Maud Ehrmann
Digital Humanities Laboratory, École Polytechnique Fédérale de Lausanne (EPFL)
https://people.epfl.ch/maud.ehrmann
maud.ehrmann@epfl.ch
Title: Media Archives Across Borders – The Impresso Projects
Abstract: The availability of newspaper and radio archives in machine-readable formats has improved preservation, accessibility, and opened up new opportunities for automatic processing and exploration. In the case of newspapers in particular, text and image processing techniques are now being used to enrich collections with semantic annotations, enabling deeper content exploration. Despite these advances, current digital portals still fall short of meeting the needs of historical research. Exploration frameworks remain fragmented, confined to digital archive silos with country-based institutional portals, and digital media silos, where enrichments and exploration capabilities are typically limited to single language and media type. Moreover, these portals often offer only passive exploration of static collections, whereas historical research requires iterative comparison and association of multiple objects of study. As digital tools increasingly shape all phases of historical research, historians are also calling for new methods and tools to critically analyse data, tools, and interfaces.
Impresso - Media Monitoring of the Past is an interdisciplinary research project that aims to pioneer new approaches to exploring media archives for historical research. In its first phase (2017-2020), the project developed a scalable infrastructure for Swiss and Luxembourg newspapers, featuring a powerful search interface that helped popularise the use of text mining-based enrichment for the retrieval and exploration of newspaper articles - now almost a standard practice. The second phase, starting in 2023, broadens the scope and envisions a comprehensive connection between media archives, aiming to enable the joint exploration of historical newspaper and radio content across temporal, linguistic, and national boundaries in order to support data-driven historical research in transmedia and transnational perspectives.

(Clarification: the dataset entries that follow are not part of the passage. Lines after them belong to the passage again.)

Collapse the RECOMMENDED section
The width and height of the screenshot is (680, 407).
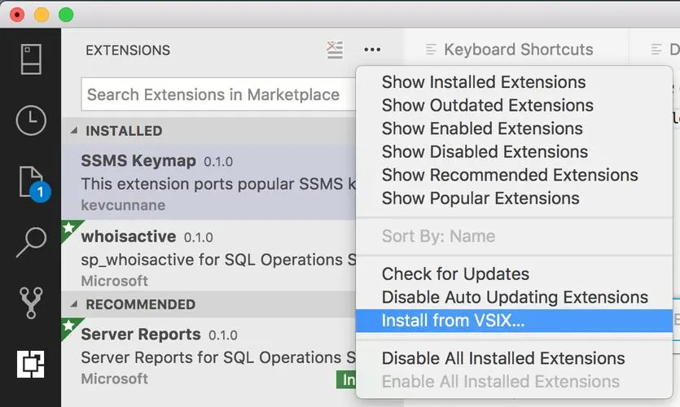click(x=75, y=304)
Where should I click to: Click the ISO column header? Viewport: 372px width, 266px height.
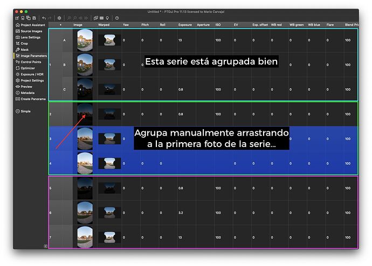218,25
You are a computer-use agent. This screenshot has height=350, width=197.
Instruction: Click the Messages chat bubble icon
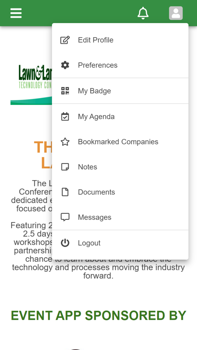(65, 217)
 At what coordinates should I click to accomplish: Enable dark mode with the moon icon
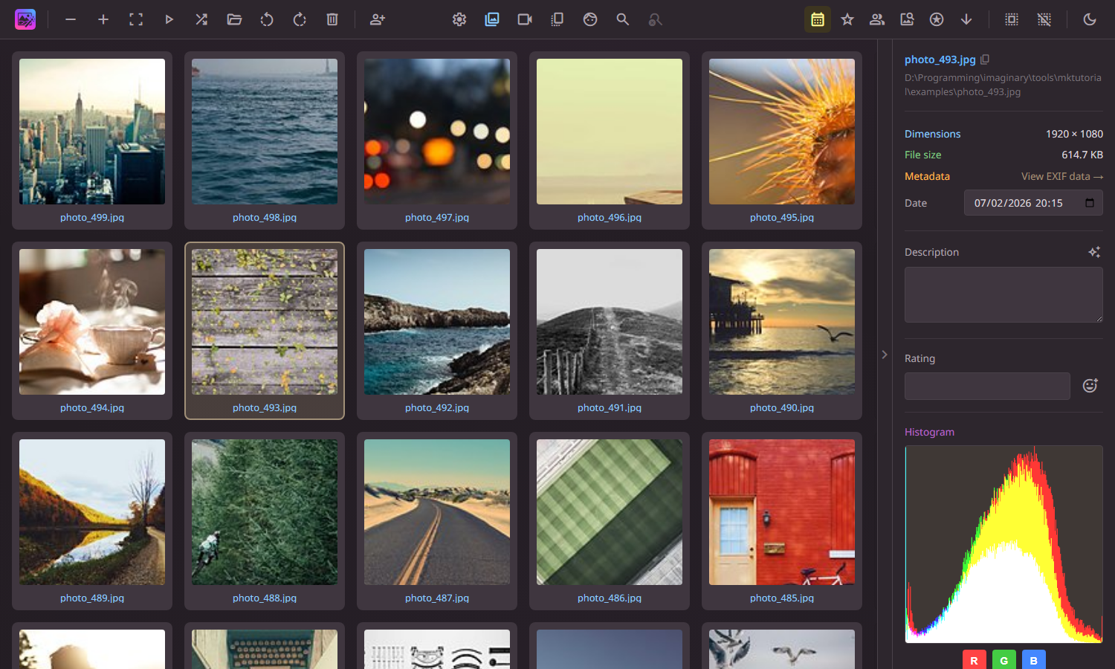tap(1090, 19)
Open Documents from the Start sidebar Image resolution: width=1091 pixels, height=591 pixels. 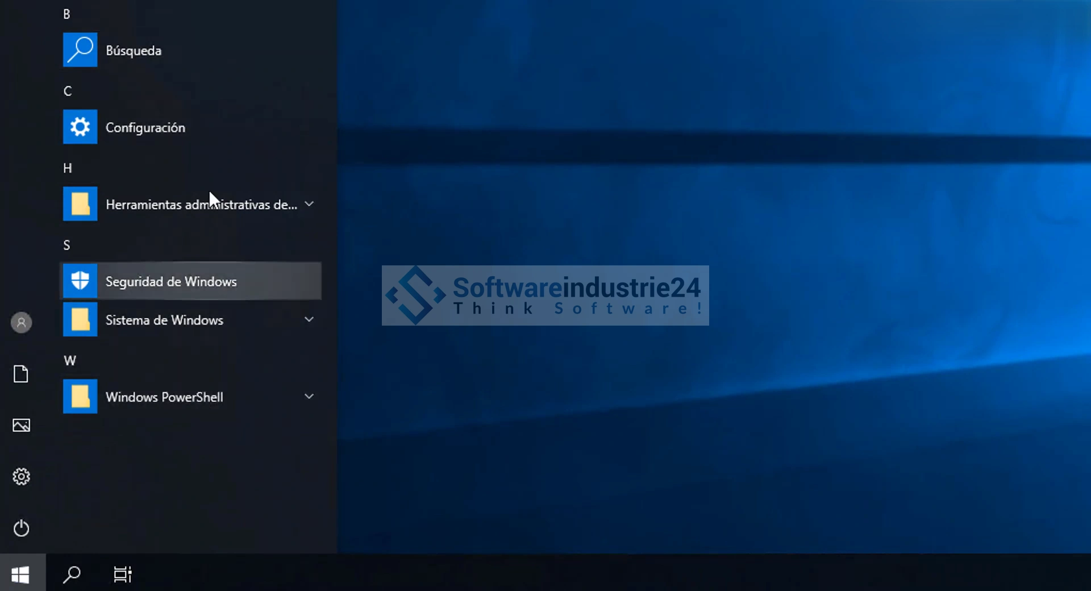(22, 374)
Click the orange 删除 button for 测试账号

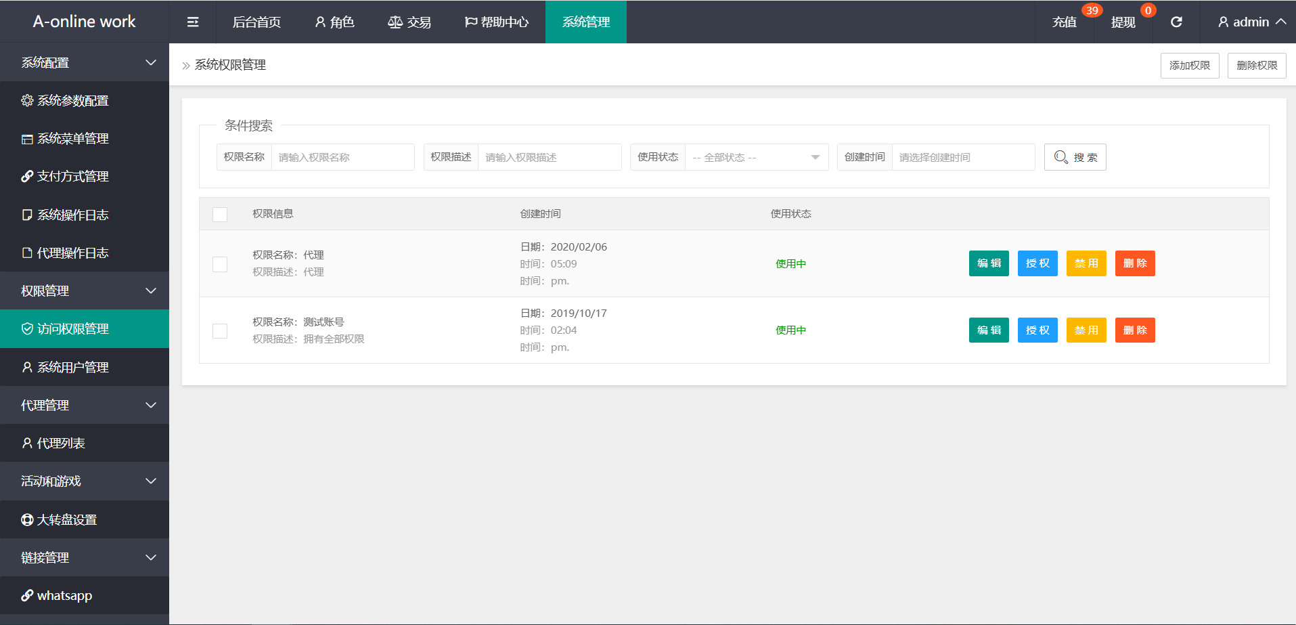click(x=1134, y=330)
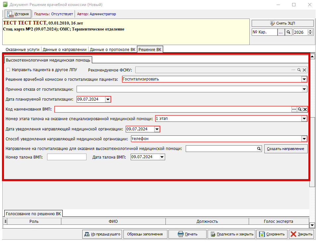
Task: Switch to Данные о направлении tab
Action: tap(65, 50)
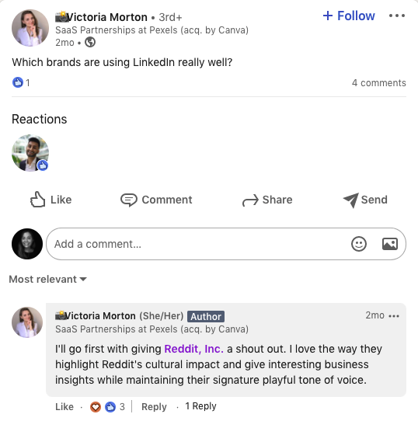The image size is (418, 421).
Task: Reply to Victoria's comment
Action: point(154,407)
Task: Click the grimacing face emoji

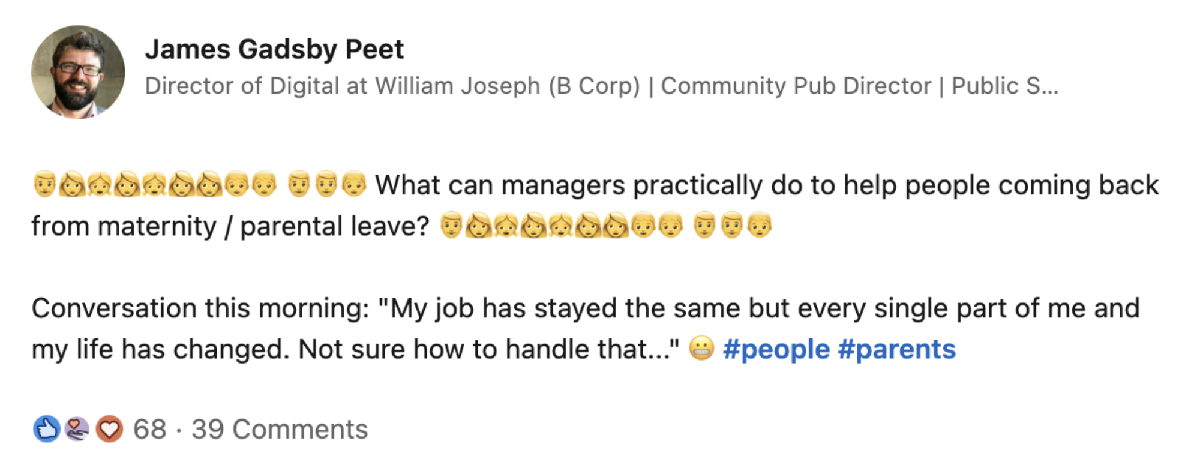Action: click(x=701, y=349)
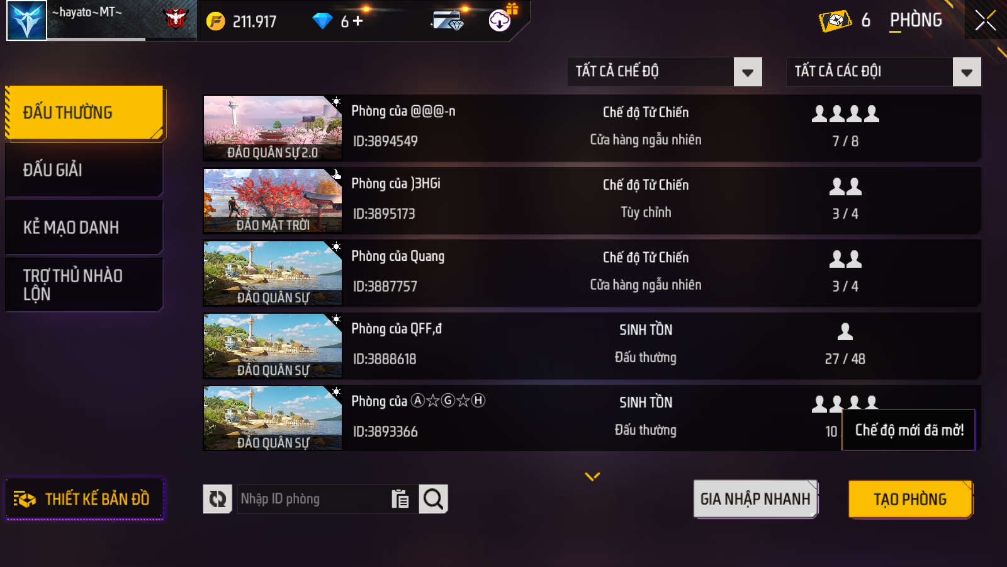This screenshot has height=567, width=1007.
Task: Click the Gia Nhập Nhanh button
Action: coord(755,499)
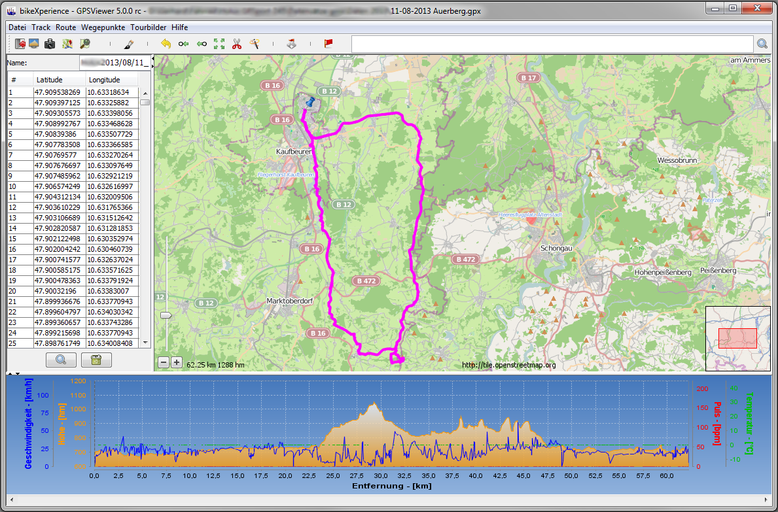The image size is (778, 512).
Task: Click the map zoom-out minus button
Action: [164, 362]
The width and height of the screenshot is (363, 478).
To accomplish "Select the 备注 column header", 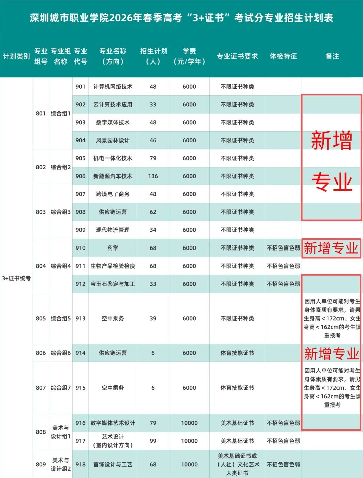I will [x=332, y=56].
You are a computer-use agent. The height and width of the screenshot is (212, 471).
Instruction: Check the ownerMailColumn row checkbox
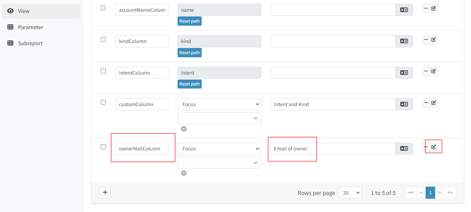pos(103,147)
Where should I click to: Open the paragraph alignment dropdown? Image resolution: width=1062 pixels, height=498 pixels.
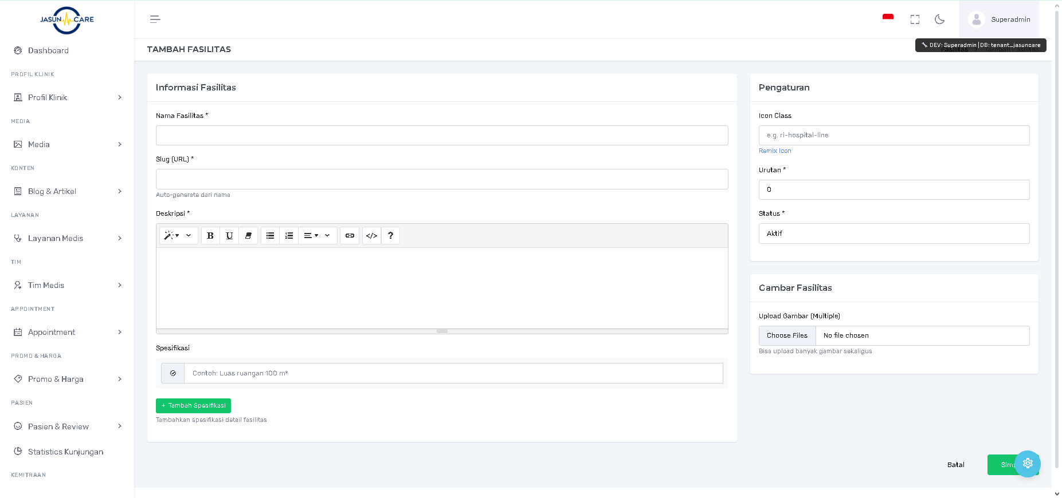[x=311, y=236]
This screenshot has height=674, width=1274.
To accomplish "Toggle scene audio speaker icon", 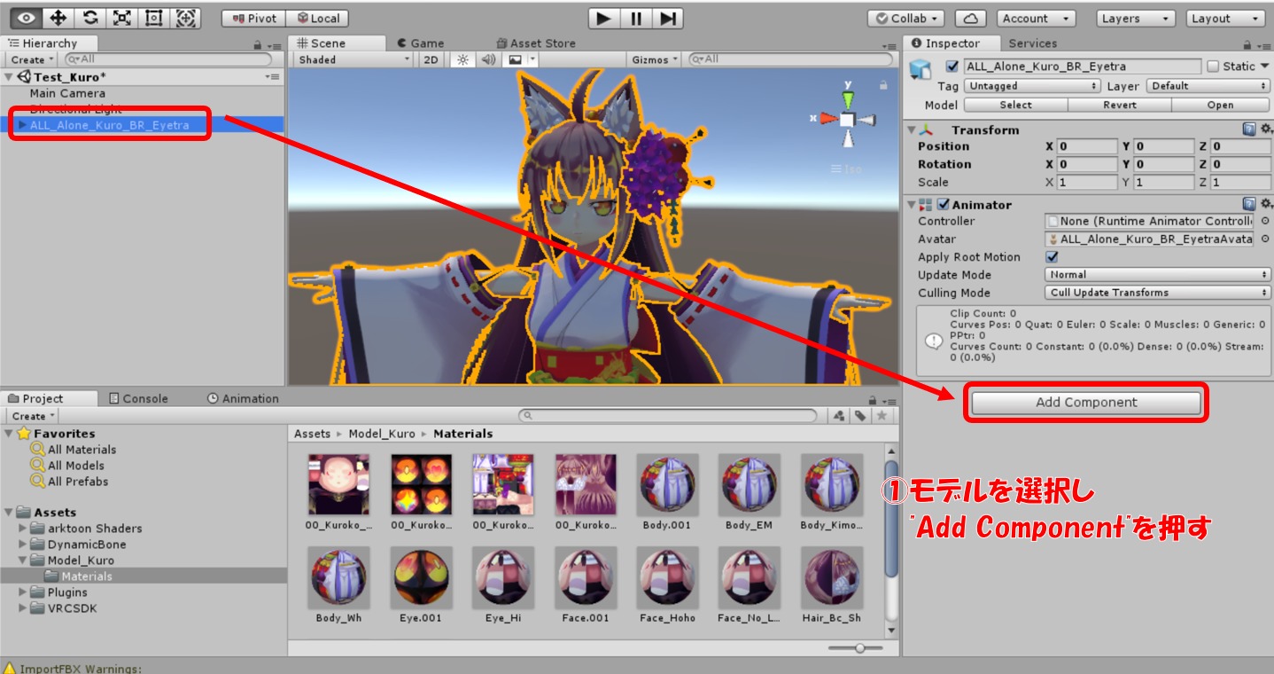I will pos(487,59).
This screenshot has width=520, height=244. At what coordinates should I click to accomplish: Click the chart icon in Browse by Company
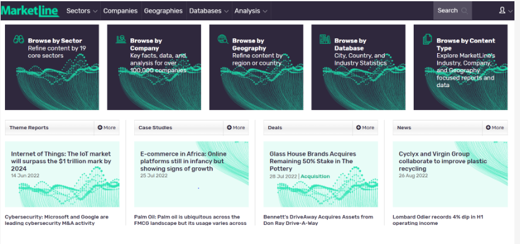(x=121, y=40)

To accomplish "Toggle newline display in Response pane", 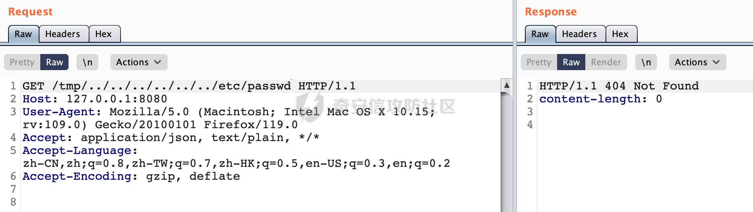I will 646,62.
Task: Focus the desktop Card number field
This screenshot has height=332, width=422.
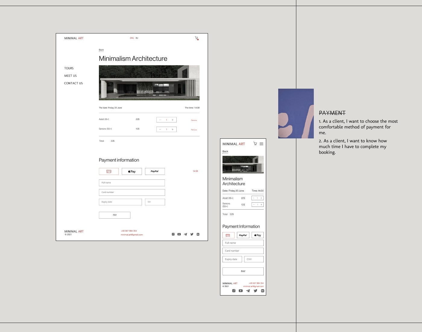Action: pyautogui.click(x=132, y=192)
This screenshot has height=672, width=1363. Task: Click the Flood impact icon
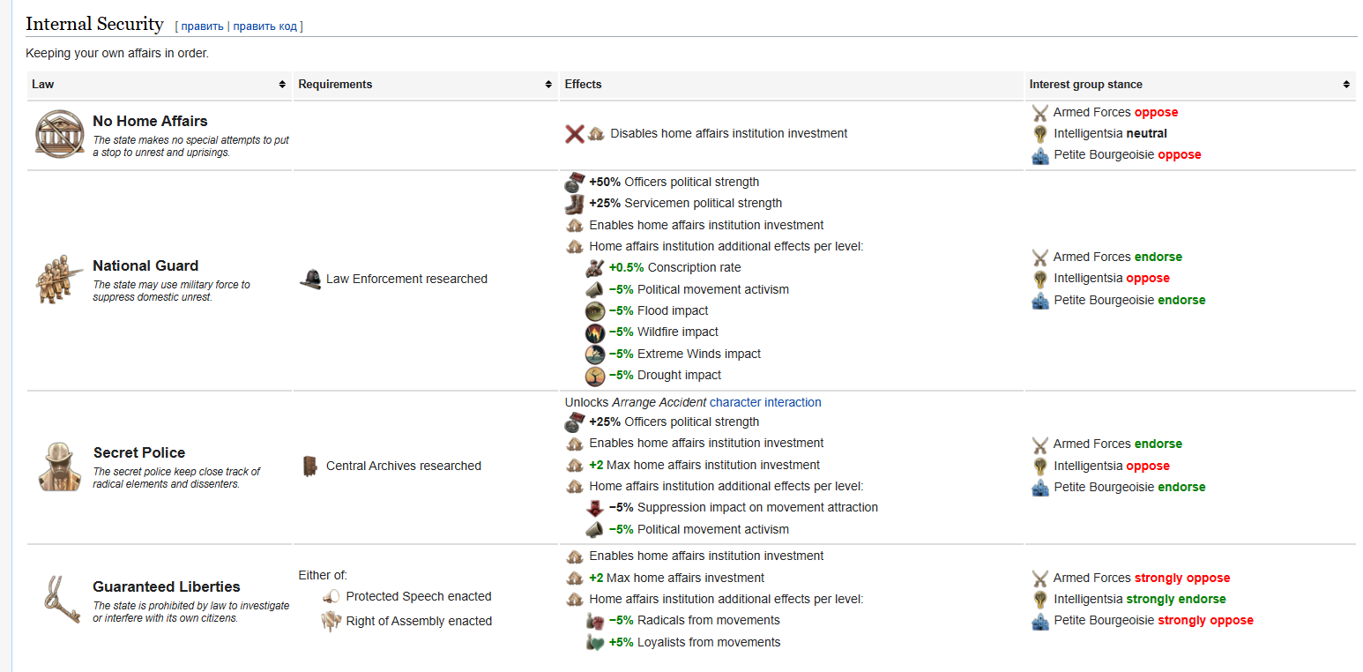595,311
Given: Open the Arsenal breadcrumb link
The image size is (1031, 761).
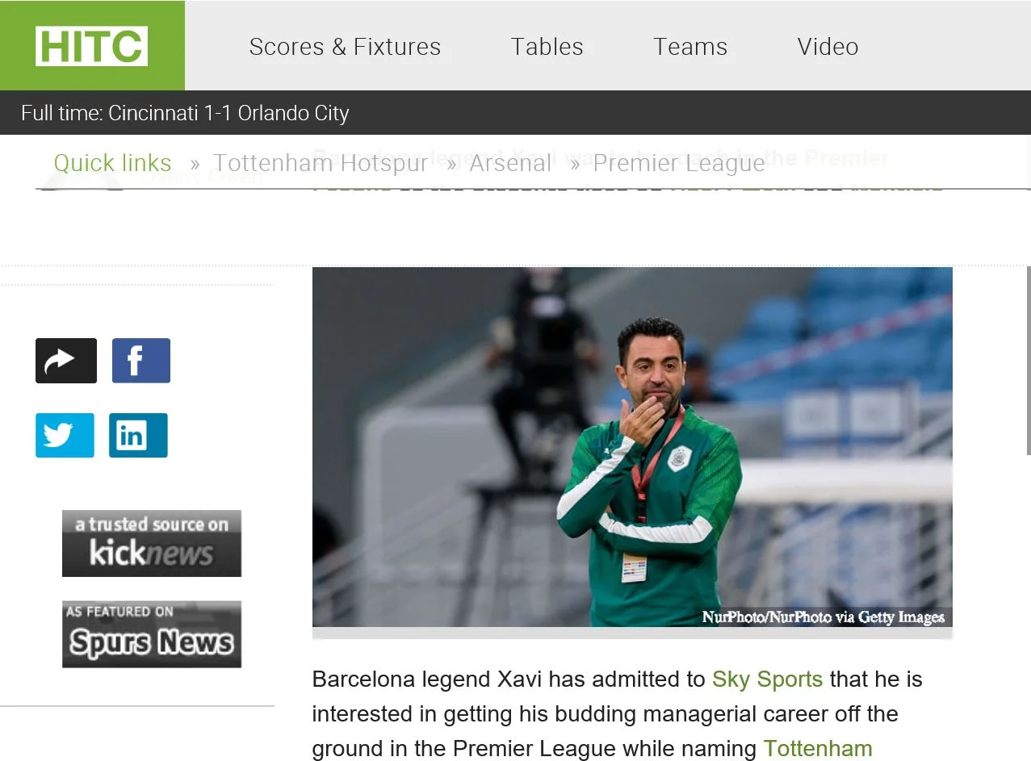Looking at the screenshot, I should pyautogui.click(x=510, y=162).
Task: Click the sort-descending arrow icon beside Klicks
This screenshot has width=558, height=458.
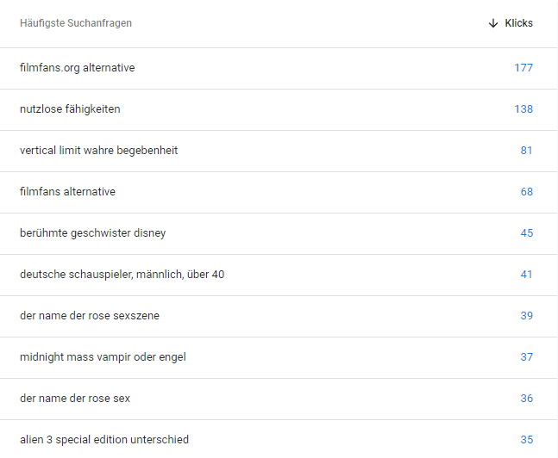Action: pos(493,23)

This talk will introduce Impresso 2 and review the evolution from the first to the second project. We will discuss the specific challenges to connecting newspaper and radio from legal, processing, historical, and design perspectives, our efforts to adapt text mining and exploration tools to historical material derived from different modalities, and our approach to conducting comparative and data-driven historical research using semantically enriched sources, accessible through both graphical and API-based interfaces.
Bio:
Maud Ehrmann is a research scientist and lecturer at the EPFL Digital Humanities Laboratory in Lausanne. She holds a PhD in Computational Linguistics from the University of Paris 7 Denis Diderot and her research interests span natural language processing and digital humanities, with special focus on historical document processing, information extraction and knowledge representation. With backgrounds in both NLP and the humanities, she particularly enjoys working in interdisciplinary contexts and often acts as an intermediary between computer scientists, humanity scholars, engineers and representatives of cultural heritage institutions. In recent years, she has focused on content mining of historical newspapers with, among others, the project Impresso - Media Monitoring of the Past projects and the HIPE evaluation campaigns.